The Mereworth Winery and Balfour Winery are both a short drive away, as is the Bedgebury Pinetum Forest and Water Lane Walled Garden (led by Nick Selby and Ian James). Leeds Castle and grounds, which is host to a sprawling castle, gardens and year-round events, is within reaching distance, as is the historic market town of Royal Tunbridge Wells.
There is an exceptional array of schooling in the area, with Yalding Primary School, St Helens Montessori, Somerhill Independent School, Kent College Prep and Sutton Valence catering for juniors. Local secondary schooling (both state and private) is well-regarded throughout Kent; local options include The Judd School, Tonbridge Grammar School, and further grammar and comprehensive schools in Tunbridge Wells, Maidstone Sevenoaks and King’s Rochester.
Yalding Station is a 3-minute drive or a short walk from the house, and runs regular services to London Bridge in under an hour. The area has quick and easy access to the M25 and M20, and the Channel Tunnel is a 45-minute drive, with easy access to France via car.
Council Tax Band: G
With Saxon origins, the name Yalding derives from the Olde English word ‘Ealdingas’, which roughly translates as ‘the place of the Ealda’, with the Ealda being the peoples who were settled in the area until the 9th century. By 1212, the town was recorded as ‘Ealding’, later mutating to ‘Yaldinge’ by 1642.

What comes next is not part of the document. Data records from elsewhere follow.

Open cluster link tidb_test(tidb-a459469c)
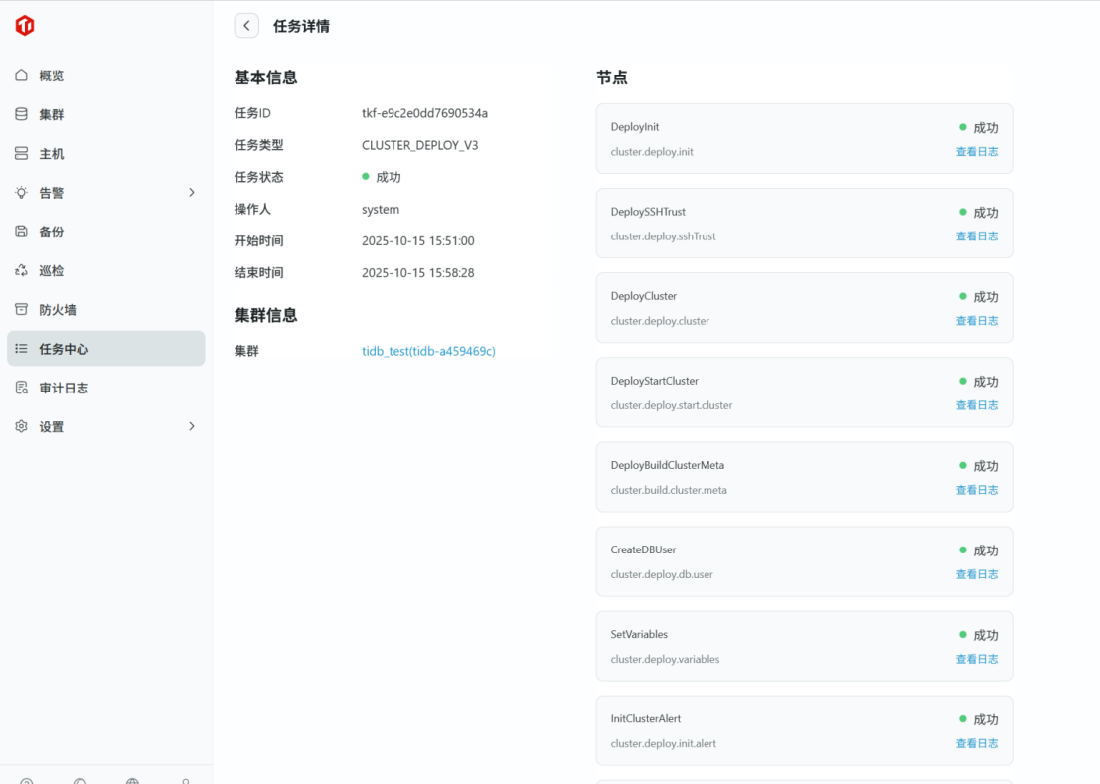This screenshot has width=1100, height=784. 428,351
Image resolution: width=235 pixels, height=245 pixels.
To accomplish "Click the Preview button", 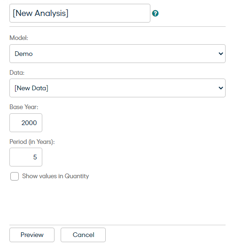I will tap(32, 235).
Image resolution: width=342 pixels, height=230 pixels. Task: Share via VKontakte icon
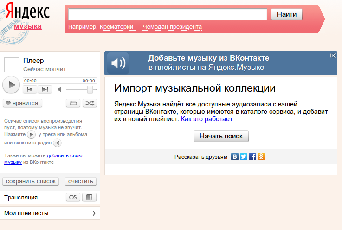[235, 156]
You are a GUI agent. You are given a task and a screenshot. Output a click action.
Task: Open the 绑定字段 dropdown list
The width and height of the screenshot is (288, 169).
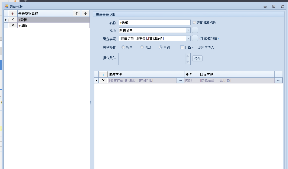point(188,38)
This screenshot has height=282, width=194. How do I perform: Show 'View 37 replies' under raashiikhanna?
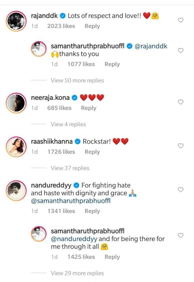(x=70, y=168)
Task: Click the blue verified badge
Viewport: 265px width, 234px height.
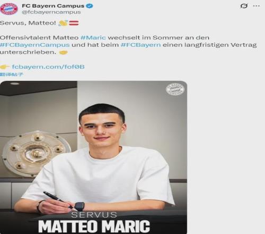Action: [x=90, y=6]
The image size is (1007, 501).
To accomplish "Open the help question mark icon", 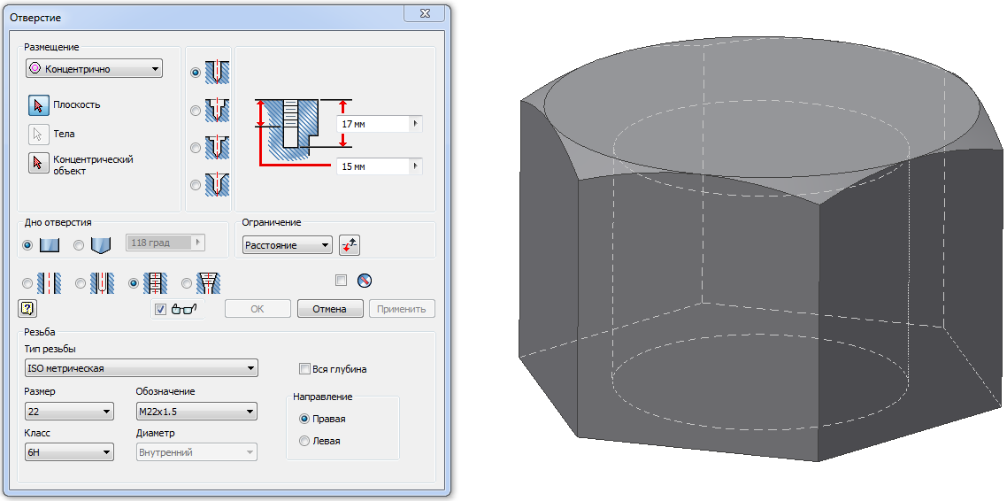I will point(27,308).
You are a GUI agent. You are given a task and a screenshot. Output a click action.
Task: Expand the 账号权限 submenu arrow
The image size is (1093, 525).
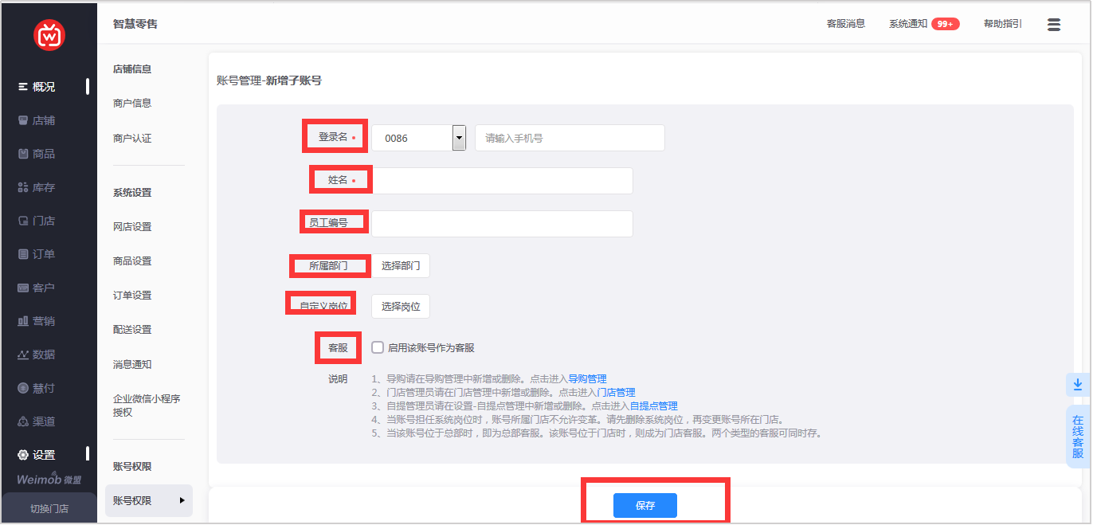[x=182, y=500]
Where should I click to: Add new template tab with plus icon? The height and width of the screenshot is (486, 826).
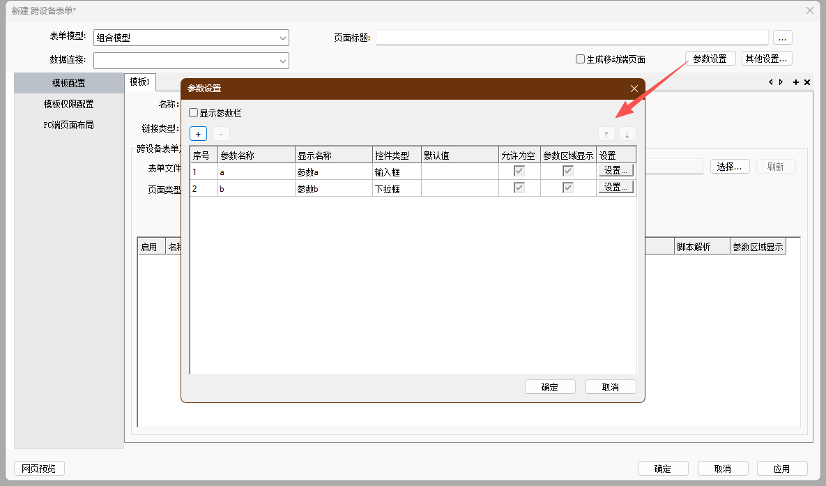click(796, 82)

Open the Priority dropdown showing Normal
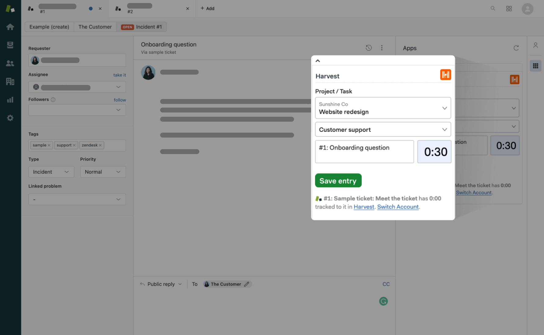pyautogui.click(x=103, y=172)
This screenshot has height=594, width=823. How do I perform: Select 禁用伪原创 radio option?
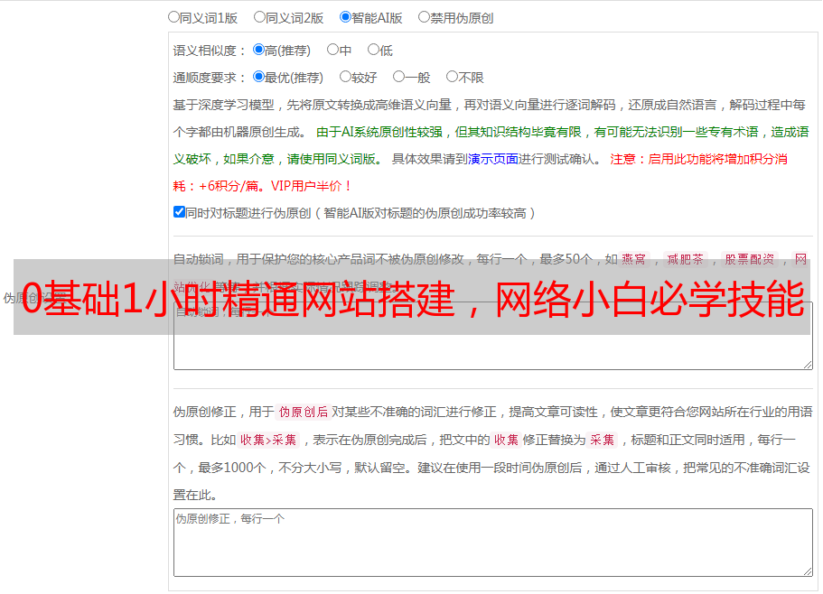pyautogui.click(x=424, y=17)
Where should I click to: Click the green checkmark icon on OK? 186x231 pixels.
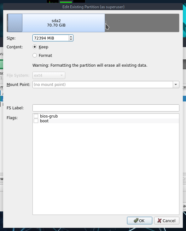pyautogui.click(x=136, y=220)
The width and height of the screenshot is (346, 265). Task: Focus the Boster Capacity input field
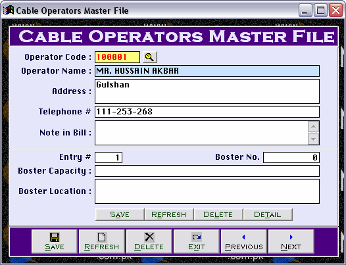point(207,171)
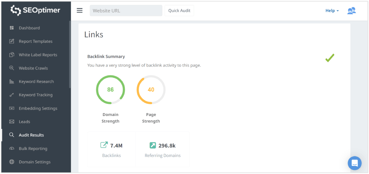Click the Website URL input field
369x174 pixels.
point(126,11)

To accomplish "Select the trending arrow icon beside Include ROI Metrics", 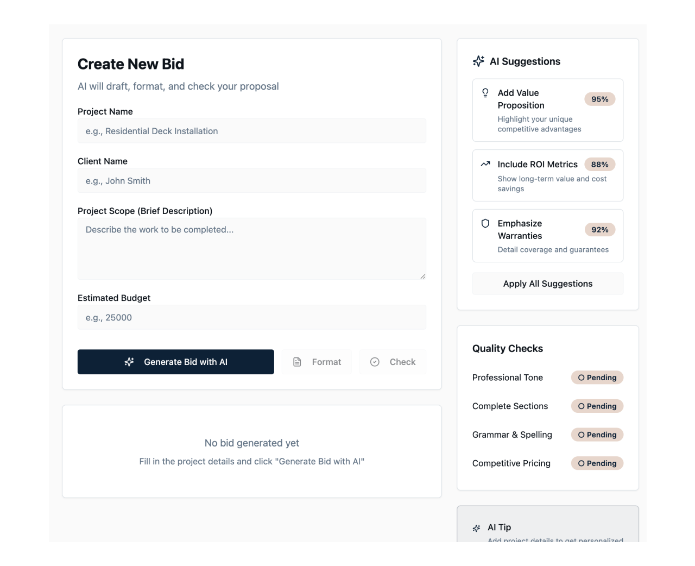I will (485, 163).
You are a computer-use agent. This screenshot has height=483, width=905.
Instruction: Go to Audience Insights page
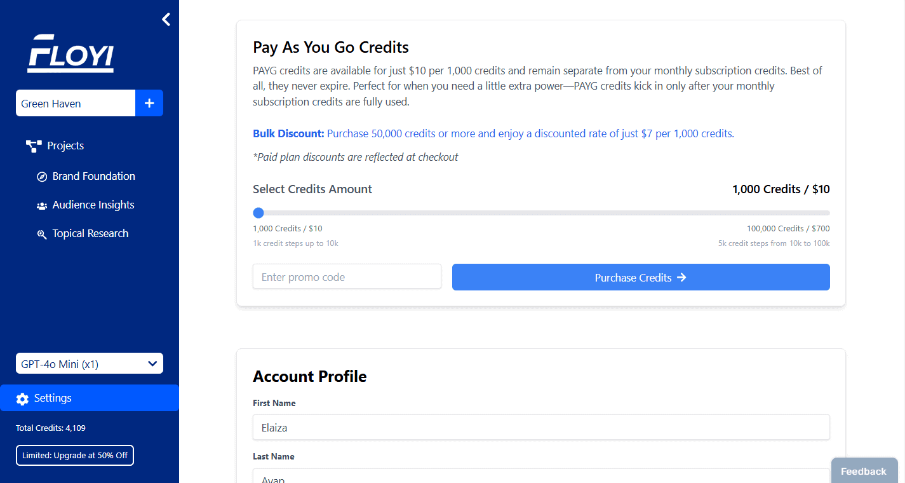[x=93, y=205]
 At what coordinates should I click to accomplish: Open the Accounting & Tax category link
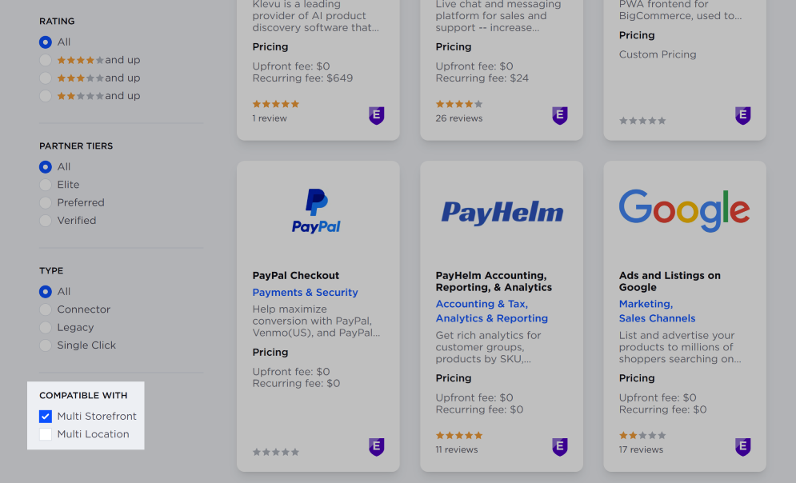(481, 304)
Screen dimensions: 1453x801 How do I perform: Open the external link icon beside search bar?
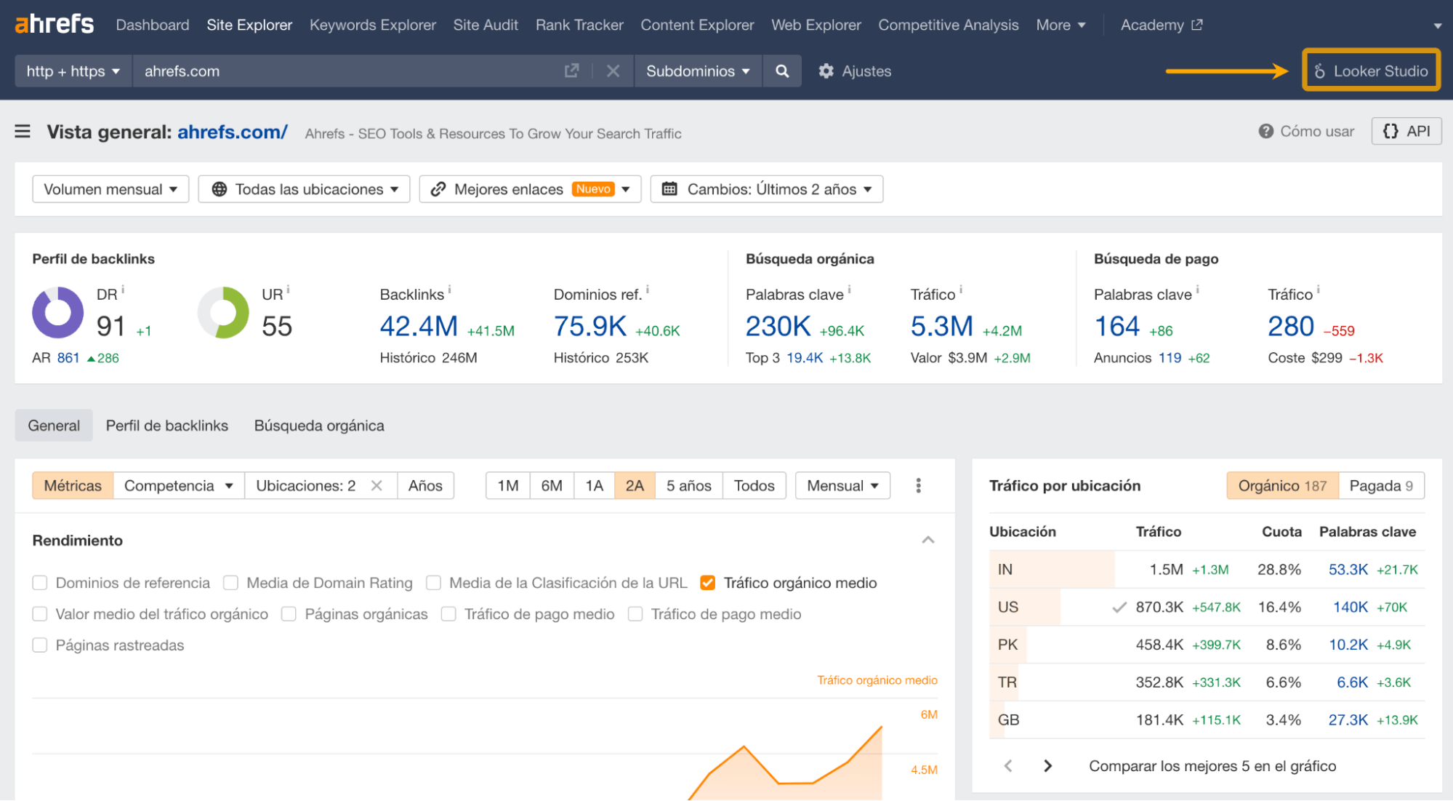click(571, 71)
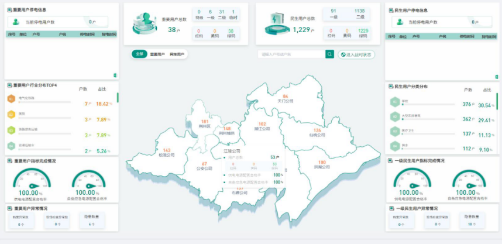The image size is (502, 244).
Task: Switch filter to 重要用户
Action: coord(158,54)
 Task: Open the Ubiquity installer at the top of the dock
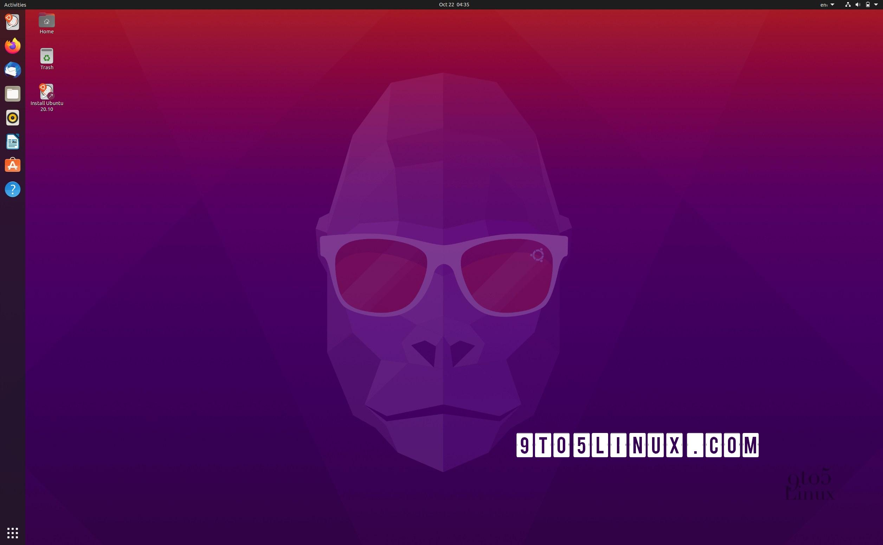(13, 22)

There are three bridges in the village, with the Twyford Bridge (meaning twin ford, where there was originally a double crossing of the two rivers) being one of the finest medieval bridges in the south-east of England. A principal shipment point along the River Medway, the wharf was used for transporting cannon, fruit and vegetables, many of which were grown in the local area.
The 13th-century St Peter and Paul’s Church is a fine Grade I-listed chapel in the village, still in use to this day.
The medieval records of Yalding are so complete that it has been used as a history case study for many secondary schools, aptly named the ‘Yalding Project’.